AJILE Data Readme

Data Organization

ECoG data

 

This is the voltage potential data from all electrodes over time stored in EDF format. A recommended viewer of EDF data is edfbrowser, and EDF formats can be loaded with PyEDFlib

or mne in python.

 

The ECoG data is split by day for each subject. The day is in reference to the date of surgical implantation of the electrodes, where day 1 is the day of the surgery. Due to the often poor patient conditions in the first couple of days after surgery, the data from these days are generally not used. Each file contains data from midnight to midnight for each day and if there is missing* or purged** data, the voltage is set to the physical minimum (-15654.1 uV) for that period. 

Joint Locations

Joint locations are stored in CSV files for every frame (30 frames per second) whenever available. The CSV file contains the following columns: Time (real time of frame***), Missing (Whether this video portion is missing), Purged (Whether this video portion has been purged), 7 joints. For each joint, the tuple contains (x-location, y-location, confidence). Generally, confidences above 0.25 can be trusted. When the data is missing* or purged**, the locations and confidence values are shown as -1 for that frame. 

Electrode Locations

Electrodes are rendered on a brain reconstruction in several views. In addition, the numerical 3D coordinates of the electrodes are also provided in a .mat file for each subject. 

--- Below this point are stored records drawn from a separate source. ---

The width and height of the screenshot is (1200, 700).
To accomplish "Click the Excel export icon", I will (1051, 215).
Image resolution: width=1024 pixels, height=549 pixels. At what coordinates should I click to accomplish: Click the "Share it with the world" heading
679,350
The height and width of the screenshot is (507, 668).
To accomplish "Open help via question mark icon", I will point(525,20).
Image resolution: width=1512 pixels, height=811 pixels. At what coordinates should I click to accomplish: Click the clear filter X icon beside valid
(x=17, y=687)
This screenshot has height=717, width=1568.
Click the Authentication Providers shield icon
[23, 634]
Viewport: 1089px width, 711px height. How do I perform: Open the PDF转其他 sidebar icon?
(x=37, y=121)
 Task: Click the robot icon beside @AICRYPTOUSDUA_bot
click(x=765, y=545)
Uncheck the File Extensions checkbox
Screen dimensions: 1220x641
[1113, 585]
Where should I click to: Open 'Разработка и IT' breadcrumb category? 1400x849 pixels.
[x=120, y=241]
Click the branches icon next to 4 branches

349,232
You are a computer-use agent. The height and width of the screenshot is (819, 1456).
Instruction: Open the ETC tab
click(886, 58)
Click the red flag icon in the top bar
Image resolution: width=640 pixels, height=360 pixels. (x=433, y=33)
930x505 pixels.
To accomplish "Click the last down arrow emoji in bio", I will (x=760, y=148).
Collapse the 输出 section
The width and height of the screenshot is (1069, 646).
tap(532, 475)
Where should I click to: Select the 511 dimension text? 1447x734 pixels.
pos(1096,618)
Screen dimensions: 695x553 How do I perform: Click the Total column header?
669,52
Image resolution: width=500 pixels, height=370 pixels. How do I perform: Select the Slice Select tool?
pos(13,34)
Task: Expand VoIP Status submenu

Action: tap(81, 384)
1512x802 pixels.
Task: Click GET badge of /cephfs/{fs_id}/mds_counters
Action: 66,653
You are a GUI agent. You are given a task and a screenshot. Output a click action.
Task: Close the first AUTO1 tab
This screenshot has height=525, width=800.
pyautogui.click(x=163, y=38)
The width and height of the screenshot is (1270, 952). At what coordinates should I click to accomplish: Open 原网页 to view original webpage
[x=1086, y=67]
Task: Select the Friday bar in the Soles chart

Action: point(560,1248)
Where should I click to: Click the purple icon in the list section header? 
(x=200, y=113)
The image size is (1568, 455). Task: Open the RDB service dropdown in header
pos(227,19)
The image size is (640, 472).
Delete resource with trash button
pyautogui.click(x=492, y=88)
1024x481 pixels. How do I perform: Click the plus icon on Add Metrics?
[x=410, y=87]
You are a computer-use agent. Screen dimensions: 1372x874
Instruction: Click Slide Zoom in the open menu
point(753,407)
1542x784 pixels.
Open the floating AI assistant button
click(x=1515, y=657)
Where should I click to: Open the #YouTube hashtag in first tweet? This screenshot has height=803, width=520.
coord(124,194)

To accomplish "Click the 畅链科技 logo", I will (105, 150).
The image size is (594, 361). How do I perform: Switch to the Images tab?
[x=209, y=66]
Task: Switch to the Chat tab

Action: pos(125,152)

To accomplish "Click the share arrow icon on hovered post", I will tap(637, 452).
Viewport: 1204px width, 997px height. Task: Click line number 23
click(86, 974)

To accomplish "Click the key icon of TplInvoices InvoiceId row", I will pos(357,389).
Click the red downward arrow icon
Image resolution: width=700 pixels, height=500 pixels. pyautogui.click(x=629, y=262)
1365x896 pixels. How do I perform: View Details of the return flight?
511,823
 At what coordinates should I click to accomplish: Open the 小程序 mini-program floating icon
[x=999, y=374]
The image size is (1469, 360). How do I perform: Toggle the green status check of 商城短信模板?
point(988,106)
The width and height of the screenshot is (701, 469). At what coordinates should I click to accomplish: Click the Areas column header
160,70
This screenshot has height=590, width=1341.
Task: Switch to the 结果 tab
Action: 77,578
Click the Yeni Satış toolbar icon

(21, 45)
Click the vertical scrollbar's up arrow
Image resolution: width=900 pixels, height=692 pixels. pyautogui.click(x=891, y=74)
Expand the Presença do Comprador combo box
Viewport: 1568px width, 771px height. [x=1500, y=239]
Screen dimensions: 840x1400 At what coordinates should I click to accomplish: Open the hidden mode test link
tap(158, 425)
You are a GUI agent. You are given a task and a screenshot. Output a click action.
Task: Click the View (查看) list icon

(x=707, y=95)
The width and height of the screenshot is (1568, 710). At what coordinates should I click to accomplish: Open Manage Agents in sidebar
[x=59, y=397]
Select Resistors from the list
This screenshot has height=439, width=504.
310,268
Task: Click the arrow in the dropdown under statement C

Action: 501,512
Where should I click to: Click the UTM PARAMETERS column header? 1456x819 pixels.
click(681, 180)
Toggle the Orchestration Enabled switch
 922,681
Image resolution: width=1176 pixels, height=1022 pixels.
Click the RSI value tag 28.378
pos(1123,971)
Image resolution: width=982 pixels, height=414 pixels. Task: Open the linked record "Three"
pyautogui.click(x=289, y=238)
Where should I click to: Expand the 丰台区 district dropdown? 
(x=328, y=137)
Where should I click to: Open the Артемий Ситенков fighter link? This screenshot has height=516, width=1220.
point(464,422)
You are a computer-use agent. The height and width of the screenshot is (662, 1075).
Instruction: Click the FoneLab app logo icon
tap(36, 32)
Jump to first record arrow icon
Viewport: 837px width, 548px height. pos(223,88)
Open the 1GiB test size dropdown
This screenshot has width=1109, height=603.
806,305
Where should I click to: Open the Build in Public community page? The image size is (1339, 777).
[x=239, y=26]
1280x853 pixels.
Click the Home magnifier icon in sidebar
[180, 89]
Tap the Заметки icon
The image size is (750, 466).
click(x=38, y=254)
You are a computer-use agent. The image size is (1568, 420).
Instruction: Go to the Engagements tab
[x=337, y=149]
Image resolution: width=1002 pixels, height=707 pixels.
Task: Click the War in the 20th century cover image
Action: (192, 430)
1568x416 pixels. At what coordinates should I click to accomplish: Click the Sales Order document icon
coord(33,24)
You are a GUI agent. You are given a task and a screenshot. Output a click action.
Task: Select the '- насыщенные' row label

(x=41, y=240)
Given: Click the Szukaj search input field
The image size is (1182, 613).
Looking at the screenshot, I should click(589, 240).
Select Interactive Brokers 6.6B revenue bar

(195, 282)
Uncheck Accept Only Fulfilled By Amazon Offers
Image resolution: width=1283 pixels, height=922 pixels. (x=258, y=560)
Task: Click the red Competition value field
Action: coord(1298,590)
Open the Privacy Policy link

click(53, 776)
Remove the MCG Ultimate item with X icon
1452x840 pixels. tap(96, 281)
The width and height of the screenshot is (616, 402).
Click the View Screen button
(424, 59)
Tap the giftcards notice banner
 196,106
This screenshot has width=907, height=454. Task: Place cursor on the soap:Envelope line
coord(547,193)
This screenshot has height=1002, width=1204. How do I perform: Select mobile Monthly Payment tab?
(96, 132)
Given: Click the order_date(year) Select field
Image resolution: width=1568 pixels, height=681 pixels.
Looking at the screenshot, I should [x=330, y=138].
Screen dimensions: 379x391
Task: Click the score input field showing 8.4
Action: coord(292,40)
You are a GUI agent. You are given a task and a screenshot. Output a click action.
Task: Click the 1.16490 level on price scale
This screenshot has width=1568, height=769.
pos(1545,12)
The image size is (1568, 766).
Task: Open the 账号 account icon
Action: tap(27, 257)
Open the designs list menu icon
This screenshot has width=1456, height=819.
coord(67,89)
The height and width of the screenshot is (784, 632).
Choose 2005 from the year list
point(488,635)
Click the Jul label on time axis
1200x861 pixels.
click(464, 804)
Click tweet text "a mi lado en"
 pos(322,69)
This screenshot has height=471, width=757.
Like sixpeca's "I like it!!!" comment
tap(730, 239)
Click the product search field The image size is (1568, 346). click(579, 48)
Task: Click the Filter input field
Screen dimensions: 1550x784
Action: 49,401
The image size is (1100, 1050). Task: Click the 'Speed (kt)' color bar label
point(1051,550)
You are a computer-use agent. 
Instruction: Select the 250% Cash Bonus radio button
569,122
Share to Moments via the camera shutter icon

Training, Development and Test data times used for movement initiation prediction

The actual training, development and test data used in the 2018 AAAI movement initiation paper is provided in a CSV file for each subject. The columns are as follows: Type (train, dev or test), mvmt( right arm movement->r_arm_1, no movement->mv_0, left arm movement->l_arm_1), day, time (both corresponding to data provided above). Please note that for each patient, we compared contalateral movement intiation so a single subject will not have both right arm and left arm movement in the data used. 

Helpful Code

https://github.com/BruntonUWBio/AJILE-tools is a toolbox in development (contibutions welcomed!) to easily access and visualize the AJILE dataset. It contains a Jupyter notebook that is helpful to begin loading and exploring the data. It also contains a skeleton animator script so that one can visualize the upper body joints in real time. 

Misc. Notes

*Missing->Sometimes, large (hours) or small(seconds) chunks are missing either from the EDF file, video file (thus joints file) or both due to recording issues at the clinical site or became missing later on. These are not common but users need to make sure that they do not accidentally take into account these times. 

**Purged->When the patient is engaged in some activity that may be considered embarrassing, we manually flagged these times and purged them from the joints and ECoG data. These times may have been used in the movement initiation paper however so ensure that when replicating results, purged data is not included in the analysis. 

***Real time of frame-> For each time stamp, we include up to microseconds but realistically, the time is accurate to within 100 milliseconds. As well, please disregard the date. The actual dates of recording have been stripped to further anonymize the patient data. 

Citation: Wang, NXR., Farhadi, A., Rao, R., & Brunton, B. (2018). AJILE Movement Prediction: Multimodal Deep Learning for Natural Human Neural Recordings and Video. In Proceedings of the 32nd AAAI Conference on Artificial Intelligence (AAAI).